Complex tools with many parameters or behaviors need more documentation. Simple tools need less. This dimension scales expectations accordingly.

Parameters3/5

Does the description clarify parameter syntax, constraints, interactions, or defaults beyond what the schema provides?

The input schema has 100% description coverage, with both parameters clearly documented as session UUIDs. The description doesn't add any parameter-specific details beyond what the schema provides (e.g., format examples, validation rules). According to scoring rules, when schema_description_coverage is high (>80%), the baseline is 3 even with no param info in the description, which applies here.

Input schemas describe structure but not intent. Descriptions should explain non-obvious parameter relationships and valid value ranges.

Purpose5/5

Does the description clearly state what the tool does and how it differs from similar tools?

The description clearly states the specific action ('Compare two AI agent sessions and show their differences') and the comprehensive scope of comparison ('including metadata, LLM calls, tokens, latency, providers, models, functions, evaluations, errors, system prompts, request parameters, and response content'). It distinguishes this tool from sibling tools like aiobs_get_session (retrieves single session) and aiobs_list_sessions (lists multiple sessions) by focusing on comparative analysis.

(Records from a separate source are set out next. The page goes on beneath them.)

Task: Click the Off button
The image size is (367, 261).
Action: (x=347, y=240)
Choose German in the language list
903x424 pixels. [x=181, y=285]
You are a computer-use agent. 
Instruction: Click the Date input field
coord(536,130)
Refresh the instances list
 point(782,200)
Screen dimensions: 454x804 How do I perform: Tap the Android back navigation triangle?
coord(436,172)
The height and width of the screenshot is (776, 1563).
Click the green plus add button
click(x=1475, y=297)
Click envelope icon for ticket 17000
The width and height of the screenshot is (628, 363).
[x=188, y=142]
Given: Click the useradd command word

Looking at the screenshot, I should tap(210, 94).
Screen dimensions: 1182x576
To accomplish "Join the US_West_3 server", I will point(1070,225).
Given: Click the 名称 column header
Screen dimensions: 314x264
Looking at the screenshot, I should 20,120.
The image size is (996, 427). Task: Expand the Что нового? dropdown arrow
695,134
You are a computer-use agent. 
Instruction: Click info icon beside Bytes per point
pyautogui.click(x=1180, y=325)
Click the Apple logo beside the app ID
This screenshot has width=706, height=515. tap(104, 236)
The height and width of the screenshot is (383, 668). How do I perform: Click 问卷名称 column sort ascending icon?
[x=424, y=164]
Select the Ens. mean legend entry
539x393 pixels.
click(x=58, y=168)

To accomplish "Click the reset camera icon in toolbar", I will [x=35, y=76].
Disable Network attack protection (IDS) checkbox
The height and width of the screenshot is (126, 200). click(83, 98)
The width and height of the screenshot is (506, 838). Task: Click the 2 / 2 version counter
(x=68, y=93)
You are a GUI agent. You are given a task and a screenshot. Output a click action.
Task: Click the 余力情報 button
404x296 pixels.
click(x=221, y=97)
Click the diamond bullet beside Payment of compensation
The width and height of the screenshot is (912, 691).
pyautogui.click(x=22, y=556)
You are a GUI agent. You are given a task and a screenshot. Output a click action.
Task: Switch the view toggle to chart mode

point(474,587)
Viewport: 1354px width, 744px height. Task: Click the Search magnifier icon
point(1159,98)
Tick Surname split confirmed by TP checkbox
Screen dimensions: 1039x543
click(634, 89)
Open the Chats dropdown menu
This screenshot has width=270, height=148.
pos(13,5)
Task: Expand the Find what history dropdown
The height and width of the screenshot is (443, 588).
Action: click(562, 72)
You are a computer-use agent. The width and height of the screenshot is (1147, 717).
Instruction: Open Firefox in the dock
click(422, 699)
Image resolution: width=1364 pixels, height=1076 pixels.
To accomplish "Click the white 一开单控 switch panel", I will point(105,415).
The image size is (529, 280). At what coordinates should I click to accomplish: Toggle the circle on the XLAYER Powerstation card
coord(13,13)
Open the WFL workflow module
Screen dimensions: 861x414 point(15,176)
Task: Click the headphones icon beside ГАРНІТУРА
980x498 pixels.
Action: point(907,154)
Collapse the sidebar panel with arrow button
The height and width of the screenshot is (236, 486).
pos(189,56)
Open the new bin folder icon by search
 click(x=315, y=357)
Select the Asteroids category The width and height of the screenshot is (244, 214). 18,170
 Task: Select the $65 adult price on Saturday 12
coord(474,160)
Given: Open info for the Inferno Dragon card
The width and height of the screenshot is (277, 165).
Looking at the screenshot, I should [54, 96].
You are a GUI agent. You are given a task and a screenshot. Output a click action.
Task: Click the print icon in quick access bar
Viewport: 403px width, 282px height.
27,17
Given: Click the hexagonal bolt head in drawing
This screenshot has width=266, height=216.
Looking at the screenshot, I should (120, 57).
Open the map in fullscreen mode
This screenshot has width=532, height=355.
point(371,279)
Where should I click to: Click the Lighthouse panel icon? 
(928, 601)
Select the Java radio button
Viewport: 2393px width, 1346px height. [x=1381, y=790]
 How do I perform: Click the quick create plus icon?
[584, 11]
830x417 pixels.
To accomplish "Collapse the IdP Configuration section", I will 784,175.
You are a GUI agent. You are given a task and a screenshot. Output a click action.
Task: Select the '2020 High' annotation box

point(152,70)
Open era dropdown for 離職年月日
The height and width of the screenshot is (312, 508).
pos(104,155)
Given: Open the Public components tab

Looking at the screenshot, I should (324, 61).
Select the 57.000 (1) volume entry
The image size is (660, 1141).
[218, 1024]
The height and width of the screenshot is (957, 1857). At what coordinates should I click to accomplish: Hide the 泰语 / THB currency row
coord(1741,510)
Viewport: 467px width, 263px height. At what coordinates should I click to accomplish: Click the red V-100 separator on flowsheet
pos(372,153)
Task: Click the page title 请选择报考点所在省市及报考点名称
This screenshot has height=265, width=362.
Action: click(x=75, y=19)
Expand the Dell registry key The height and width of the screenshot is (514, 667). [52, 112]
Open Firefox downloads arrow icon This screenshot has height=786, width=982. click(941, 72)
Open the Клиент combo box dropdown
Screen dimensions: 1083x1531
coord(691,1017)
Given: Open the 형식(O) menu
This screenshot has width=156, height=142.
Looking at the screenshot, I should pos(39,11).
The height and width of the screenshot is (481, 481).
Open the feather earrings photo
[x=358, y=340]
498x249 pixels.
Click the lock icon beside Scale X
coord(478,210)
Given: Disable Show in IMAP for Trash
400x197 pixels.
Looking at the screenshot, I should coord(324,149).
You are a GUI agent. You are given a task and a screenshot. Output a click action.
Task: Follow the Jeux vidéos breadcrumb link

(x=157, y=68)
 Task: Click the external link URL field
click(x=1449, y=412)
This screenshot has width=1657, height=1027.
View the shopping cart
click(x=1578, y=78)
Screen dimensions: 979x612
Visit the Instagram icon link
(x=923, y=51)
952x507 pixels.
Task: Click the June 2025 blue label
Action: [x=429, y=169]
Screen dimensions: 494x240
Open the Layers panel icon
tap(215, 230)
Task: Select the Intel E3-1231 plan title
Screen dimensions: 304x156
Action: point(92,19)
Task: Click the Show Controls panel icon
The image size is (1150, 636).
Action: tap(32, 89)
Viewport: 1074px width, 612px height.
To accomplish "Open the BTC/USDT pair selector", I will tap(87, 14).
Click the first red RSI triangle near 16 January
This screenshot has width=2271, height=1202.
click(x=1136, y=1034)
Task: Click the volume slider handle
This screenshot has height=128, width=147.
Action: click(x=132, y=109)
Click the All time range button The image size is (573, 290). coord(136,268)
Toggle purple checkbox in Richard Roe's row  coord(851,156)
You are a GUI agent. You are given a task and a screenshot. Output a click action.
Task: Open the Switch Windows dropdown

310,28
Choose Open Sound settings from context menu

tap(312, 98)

Agents choose between tools based on descriptions. A clear purpose with a specific verb and resource helps agents select the right tool.

Usage Guidelines3/5

Does the description explain when to use this tool, when not to, or what alternatives exist?

The description implies usage context through the phrase 'Compare two AI agent sessions,' suggesting this tool is for side-by-side analysis rather than individual session retrieval. However, it doesn't explicitly state when to use this versus alternatives like diff_sessions (a sibling with similar name) or provide exclusion criteria (e.g., when sessions are too dissimilar). The guidance is present but not explicit about alternatives or limitations.

Agents often have multiple tools that could apply. Explicit usage guidance like "use X instead of Y when Z" prevents misuse.